It was a day to make glad the heart of slave or freeman. The earth was cool from a night-long rain, and a gentle breeze fanned coolness from the north all day long. The clouds were snow-white, tumbling, ever-moving, and between them the sky showed blue and deep. Grass, leaf, weed and flower were in the richness that comes to the green things of the earth just before that full tide of summer whose foam is drifting thistle down. The air was clear and the mountains seemed to have brushed the haze from their faces and drawn nearer that they, too, might better see the doings of that day.
From the four winds of heaven, that morning, came the brave and the free. Up from Lee, down from Little Stone Gap, and from over in Scott, came the valley-farmers—horseback, in buggies, hacks, two-horse wagons, with wives, mothers, sisters, sweethearts, in white dresses, flowered hats, and many ribbons, and with dinner-baskets stuffed with good things to eat—old ham, young chicken, angel-cake and blackberry wine—to be spread in the sunless shade of great poplar and oak. From Bum Hollow and Wildcat Valley and from up the slopes that lead to Cracker's Neck came smaller tillers of the soil—as yet but faintly marked by the gewgaw trappings of the outer world; while from beyond High Knob, whose crown is in cloud-land, and through the Gap, came the mountaineer in the primitive simplicity of home spun and cowhide, wide-brimmed hat and poke-bonnet, quaint speech, and slouching gait. Through the Gap he came in two streams—the Virginians from Crab Orchard and Wise and Dickinson, the Kentuckians from Letcher and feudal Harlan, beyond the Big Black—and not a man carried a weapon in sight, for the stern spirit of that Police Guard at the Gap was respected wide and far. Into the town, which sits on a plateau some twenty feet above the level of the two rivers that all but encircle it, they poured, hitching their horses in the strip of woods that runs through the heart of the place, and broad ens into a primeval park that, fan-like, opens on the oval level field where all things happen on the Fourth of July. About the street they loitered—lovers hand in hand—eating fruit and candy and drinking soda-water, or sat on the curb-stone, mothers with babies at their breasts and toddling children clinging close—all waiting for the celebration to begin.
It was a great day for the Hon. Samuel Budd. With a cheery smile and beaming goggles, he moved among his constituents, joking with yokels, saying nice things to mothers, paying gallantries to girls, and chucking babies under the chin. He felt popular and he was—so popular that he had begun to see himself with prophetic eye in a congressional seat at no distant day; and yet, withal, he was not wholly happy.

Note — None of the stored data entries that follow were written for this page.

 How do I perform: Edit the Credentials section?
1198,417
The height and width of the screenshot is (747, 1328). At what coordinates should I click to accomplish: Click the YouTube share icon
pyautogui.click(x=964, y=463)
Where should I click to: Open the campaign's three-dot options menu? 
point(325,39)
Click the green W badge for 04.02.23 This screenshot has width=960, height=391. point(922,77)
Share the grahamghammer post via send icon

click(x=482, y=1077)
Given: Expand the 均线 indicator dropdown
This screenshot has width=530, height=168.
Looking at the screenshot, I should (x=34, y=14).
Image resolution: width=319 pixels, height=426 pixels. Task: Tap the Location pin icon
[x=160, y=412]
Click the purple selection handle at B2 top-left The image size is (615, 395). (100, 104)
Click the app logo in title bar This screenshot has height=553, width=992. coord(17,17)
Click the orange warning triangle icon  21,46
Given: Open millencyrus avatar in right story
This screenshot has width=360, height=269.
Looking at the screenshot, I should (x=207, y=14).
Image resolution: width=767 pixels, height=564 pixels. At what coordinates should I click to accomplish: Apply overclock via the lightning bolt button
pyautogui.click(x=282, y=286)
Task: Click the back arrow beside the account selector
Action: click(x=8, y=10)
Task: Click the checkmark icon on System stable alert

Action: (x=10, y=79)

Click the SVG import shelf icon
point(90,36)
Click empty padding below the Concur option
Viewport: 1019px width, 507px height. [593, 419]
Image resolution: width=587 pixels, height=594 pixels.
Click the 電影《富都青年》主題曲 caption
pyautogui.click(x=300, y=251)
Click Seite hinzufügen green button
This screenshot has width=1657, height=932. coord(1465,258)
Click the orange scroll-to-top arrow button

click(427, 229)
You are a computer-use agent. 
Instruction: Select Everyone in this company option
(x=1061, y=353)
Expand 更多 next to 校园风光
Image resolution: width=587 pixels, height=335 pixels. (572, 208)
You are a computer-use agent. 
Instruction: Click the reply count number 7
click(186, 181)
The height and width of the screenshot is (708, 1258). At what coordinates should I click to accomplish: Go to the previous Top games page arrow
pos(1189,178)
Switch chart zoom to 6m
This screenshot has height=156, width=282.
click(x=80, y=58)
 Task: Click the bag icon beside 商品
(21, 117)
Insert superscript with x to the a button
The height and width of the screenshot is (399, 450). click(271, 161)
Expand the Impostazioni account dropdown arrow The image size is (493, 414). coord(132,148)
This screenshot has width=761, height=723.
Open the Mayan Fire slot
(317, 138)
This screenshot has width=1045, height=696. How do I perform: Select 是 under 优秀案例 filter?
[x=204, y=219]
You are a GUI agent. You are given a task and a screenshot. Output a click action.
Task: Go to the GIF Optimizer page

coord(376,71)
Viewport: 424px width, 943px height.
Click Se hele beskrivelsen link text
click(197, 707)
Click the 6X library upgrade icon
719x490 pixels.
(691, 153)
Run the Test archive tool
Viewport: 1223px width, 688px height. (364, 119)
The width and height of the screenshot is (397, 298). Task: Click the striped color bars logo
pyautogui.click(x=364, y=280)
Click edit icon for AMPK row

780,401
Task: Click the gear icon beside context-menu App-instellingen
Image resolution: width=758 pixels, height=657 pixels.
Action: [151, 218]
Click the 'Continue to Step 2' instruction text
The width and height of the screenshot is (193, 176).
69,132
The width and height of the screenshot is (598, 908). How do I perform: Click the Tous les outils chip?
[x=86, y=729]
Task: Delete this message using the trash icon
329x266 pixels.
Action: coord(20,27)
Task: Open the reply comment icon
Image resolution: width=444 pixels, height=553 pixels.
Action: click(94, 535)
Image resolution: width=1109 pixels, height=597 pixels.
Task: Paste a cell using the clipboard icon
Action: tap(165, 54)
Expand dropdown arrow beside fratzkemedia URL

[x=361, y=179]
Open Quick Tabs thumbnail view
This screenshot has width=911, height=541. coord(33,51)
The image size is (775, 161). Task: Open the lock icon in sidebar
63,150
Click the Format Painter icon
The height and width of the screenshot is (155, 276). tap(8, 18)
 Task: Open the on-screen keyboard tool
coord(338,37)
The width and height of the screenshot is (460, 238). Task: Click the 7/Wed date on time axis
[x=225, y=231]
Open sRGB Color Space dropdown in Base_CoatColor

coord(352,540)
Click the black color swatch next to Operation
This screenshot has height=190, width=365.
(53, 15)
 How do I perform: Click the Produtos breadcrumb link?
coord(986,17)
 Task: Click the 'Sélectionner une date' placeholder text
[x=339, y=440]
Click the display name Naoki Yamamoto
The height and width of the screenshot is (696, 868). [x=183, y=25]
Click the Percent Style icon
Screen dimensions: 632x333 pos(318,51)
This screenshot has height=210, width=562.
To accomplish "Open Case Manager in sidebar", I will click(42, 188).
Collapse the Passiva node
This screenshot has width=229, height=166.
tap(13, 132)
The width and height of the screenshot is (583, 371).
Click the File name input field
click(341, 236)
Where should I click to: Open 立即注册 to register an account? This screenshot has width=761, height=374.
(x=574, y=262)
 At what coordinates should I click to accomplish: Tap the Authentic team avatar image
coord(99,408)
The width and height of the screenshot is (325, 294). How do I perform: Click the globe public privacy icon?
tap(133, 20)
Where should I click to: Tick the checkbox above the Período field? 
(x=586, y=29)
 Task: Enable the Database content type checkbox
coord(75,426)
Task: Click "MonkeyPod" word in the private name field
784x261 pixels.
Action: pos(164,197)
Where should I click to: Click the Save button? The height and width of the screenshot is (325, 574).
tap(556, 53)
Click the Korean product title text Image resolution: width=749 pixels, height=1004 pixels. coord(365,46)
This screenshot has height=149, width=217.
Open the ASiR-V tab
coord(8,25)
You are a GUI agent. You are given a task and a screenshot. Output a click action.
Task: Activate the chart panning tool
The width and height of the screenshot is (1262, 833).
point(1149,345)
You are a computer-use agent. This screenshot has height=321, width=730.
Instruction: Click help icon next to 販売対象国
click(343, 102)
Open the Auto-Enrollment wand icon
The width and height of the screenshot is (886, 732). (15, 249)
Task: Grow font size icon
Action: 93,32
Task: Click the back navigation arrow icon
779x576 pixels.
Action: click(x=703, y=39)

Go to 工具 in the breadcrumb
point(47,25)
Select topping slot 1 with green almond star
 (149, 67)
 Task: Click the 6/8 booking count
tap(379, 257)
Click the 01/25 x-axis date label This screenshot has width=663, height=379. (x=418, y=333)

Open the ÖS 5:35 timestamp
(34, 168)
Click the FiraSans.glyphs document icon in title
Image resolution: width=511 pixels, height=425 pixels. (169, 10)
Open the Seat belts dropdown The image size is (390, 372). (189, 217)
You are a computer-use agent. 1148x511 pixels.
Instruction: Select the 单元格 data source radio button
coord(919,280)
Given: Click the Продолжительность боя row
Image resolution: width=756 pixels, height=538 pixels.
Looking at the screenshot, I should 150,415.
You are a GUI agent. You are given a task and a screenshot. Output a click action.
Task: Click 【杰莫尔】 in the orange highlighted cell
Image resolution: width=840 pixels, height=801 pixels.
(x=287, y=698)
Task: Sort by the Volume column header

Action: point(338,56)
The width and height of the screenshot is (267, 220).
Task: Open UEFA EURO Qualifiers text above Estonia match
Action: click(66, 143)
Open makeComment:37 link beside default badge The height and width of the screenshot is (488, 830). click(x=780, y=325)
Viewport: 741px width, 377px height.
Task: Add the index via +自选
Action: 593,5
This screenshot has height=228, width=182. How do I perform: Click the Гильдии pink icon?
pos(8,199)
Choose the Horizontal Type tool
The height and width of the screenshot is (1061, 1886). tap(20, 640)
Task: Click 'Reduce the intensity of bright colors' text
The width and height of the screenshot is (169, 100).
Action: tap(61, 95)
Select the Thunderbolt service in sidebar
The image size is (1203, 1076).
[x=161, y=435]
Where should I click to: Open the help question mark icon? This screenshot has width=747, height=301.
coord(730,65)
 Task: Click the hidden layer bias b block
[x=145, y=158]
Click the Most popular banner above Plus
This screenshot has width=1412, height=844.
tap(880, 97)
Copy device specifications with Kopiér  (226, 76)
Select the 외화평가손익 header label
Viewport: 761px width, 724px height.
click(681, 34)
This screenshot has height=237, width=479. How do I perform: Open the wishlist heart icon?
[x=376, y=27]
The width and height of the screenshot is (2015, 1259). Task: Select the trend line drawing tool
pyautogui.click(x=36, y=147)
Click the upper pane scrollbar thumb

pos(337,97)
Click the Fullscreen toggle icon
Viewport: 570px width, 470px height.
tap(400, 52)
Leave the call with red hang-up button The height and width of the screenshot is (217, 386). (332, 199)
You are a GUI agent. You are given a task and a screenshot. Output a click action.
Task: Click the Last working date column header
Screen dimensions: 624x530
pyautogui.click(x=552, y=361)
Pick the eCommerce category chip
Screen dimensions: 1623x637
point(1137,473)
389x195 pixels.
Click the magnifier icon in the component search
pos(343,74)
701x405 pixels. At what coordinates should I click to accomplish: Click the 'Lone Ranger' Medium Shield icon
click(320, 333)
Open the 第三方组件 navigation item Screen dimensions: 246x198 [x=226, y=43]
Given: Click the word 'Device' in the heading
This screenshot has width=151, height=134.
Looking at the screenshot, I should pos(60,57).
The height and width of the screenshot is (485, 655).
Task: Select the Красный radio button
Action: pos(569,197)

“Do you know,” he said, “them fellers I made bets with in the tournament got together this morning and decided, all of 'em, that they wouldn't let me off? Jerusalem, it's most five hundred dollars!” And, looking the picture of dismay, he told me his dilemma. It seems that his “dark horse” was none other than the Wild Dog, who had been practising at home for this tournament for nearly a year; and now that the Wild Dog was an outlaw, he, of course, wouldn't and couldn't come to the Gap. And said the Hon. Sam Budd:
“Them fellers says I bet I'd BRING IN a dark horse who would win this tournament, and if I don't BRING him in, I lose just the same as though I had brought him in and he hadn't won. An' I reckon they've got me.”
“I guess they have.”
“It would have been like pickin' money off a blackberry-bush, for I was goin' to let the Wild Dog have that black horse o' mine—the steadiest and fastest runner in this country—and my, how that fellow can pick off the rings! He's been a-practising for a year, and I believe he could run the point o' that spear of his through a lady's finger-ring.”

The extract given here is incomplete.